Associação de farmácias chama atenção para validade de remédio que precisa de refrigeração

Entre os produtos cuja distribuição foi afetada pela greve dos caminhoneiros está o gás de botijão (GLP). Segundo o Sindigás, que reúne as empresas distribuidoras de GLP, já falta produto em Goiânia e Distrito Federal.

“A interdição das principais rodovias brasileiras impede a saída dos caminhões que transportam o gás, seja a granel ou em botijões, das bases de enchimento das distribuidoras até o consumidor final ou até as revendas de gás”, afirmou o órgão em nota.

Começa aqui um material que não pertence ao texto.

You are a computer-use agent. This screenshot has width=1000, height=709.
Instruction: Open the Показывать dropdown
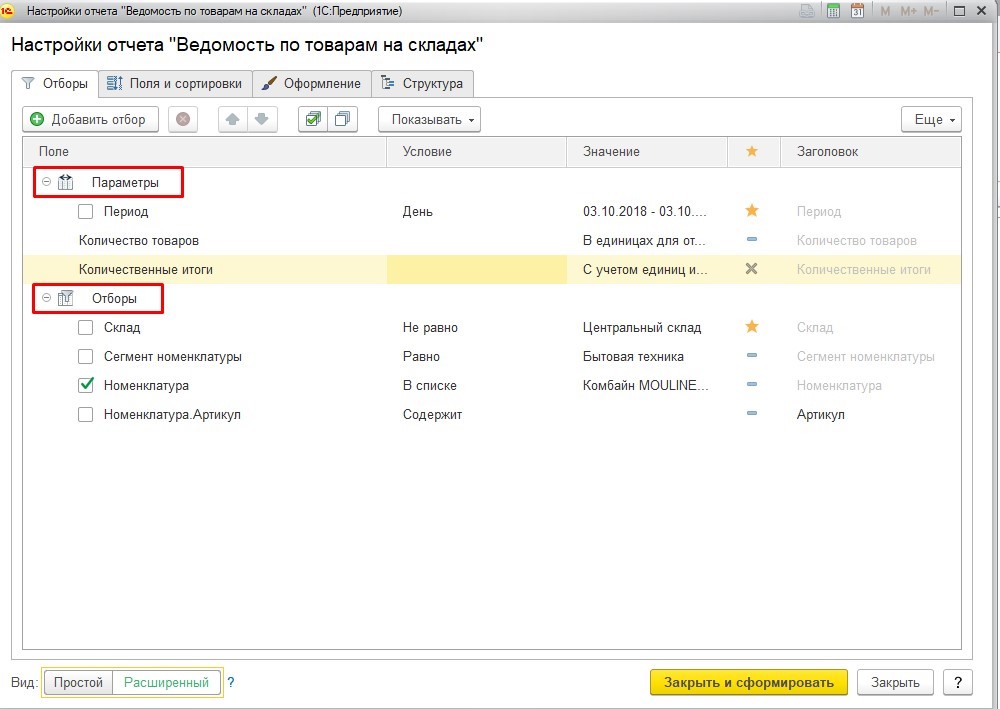(x=429, y=119)
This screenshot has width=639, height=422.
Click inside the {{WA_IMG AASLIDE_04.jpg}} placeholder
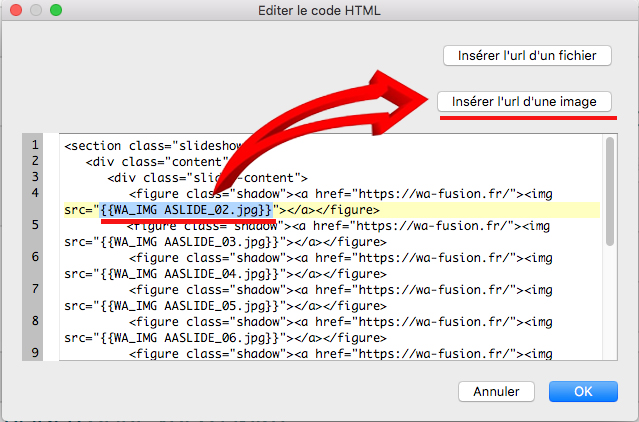188,273
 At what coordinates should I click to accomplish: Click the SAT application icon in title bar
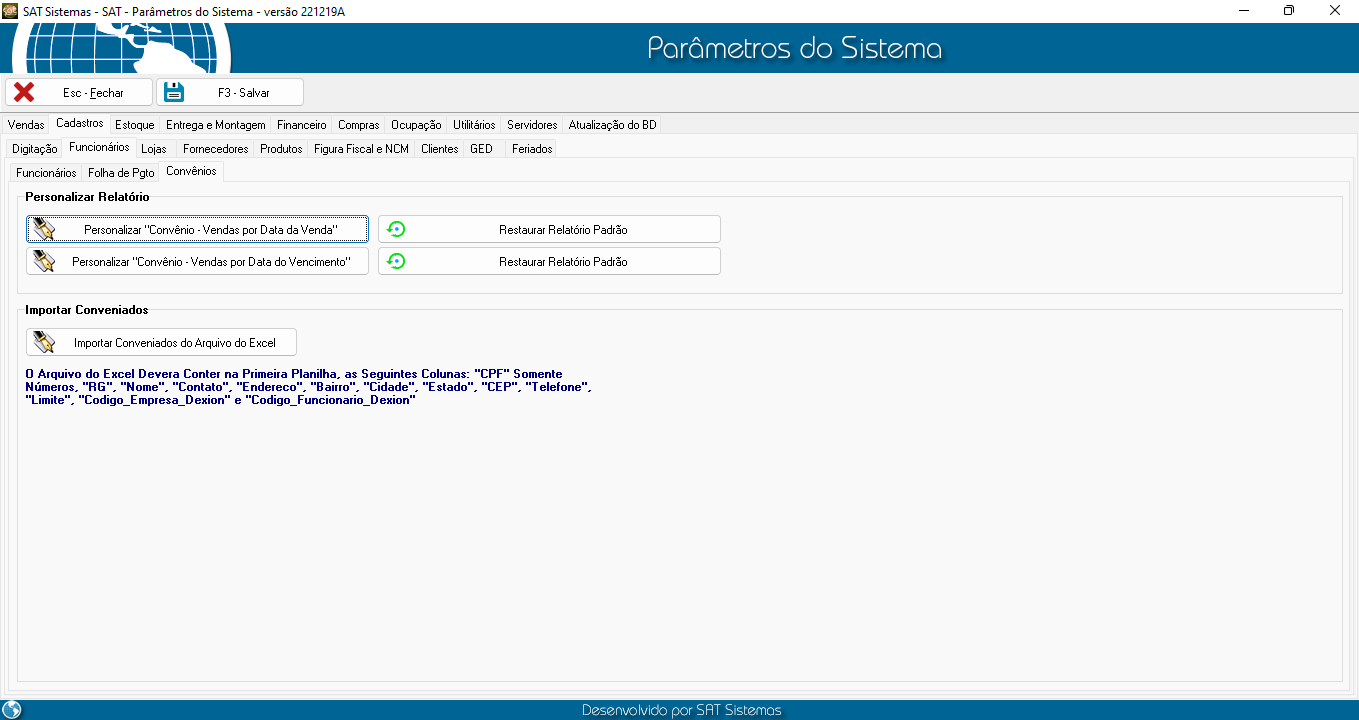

De acordo com o presidente da Associação Brasileira das Redes de Farmácias e Drogarias (Abrafama), Sérgio Mena Barreto, a paralisação também causa falta de insulina e hormônios, usados para doenças do sistema nervoso, em diversas farmácias do Rio de Janeiro:

— O problema mais grave são com os medicamentos que precisam de refrigeração.

Segundo ele, o problema se agrava a cada dia, pois 70% dos remédios no Brasil são fabricados em São Paulo. Por dia, são distribuídos 6,3 milhões de medicamentos em geral, que atendem a 2,5 milhões de pessoas.

— Queremos pedir para o sindicato dos caminhoneiros que considere o setor e o trate de forma especial, pois esses medicamentos refrigerados não podem ficar parados na estrada, pois têm validade muito curta — disse Mena Barreto.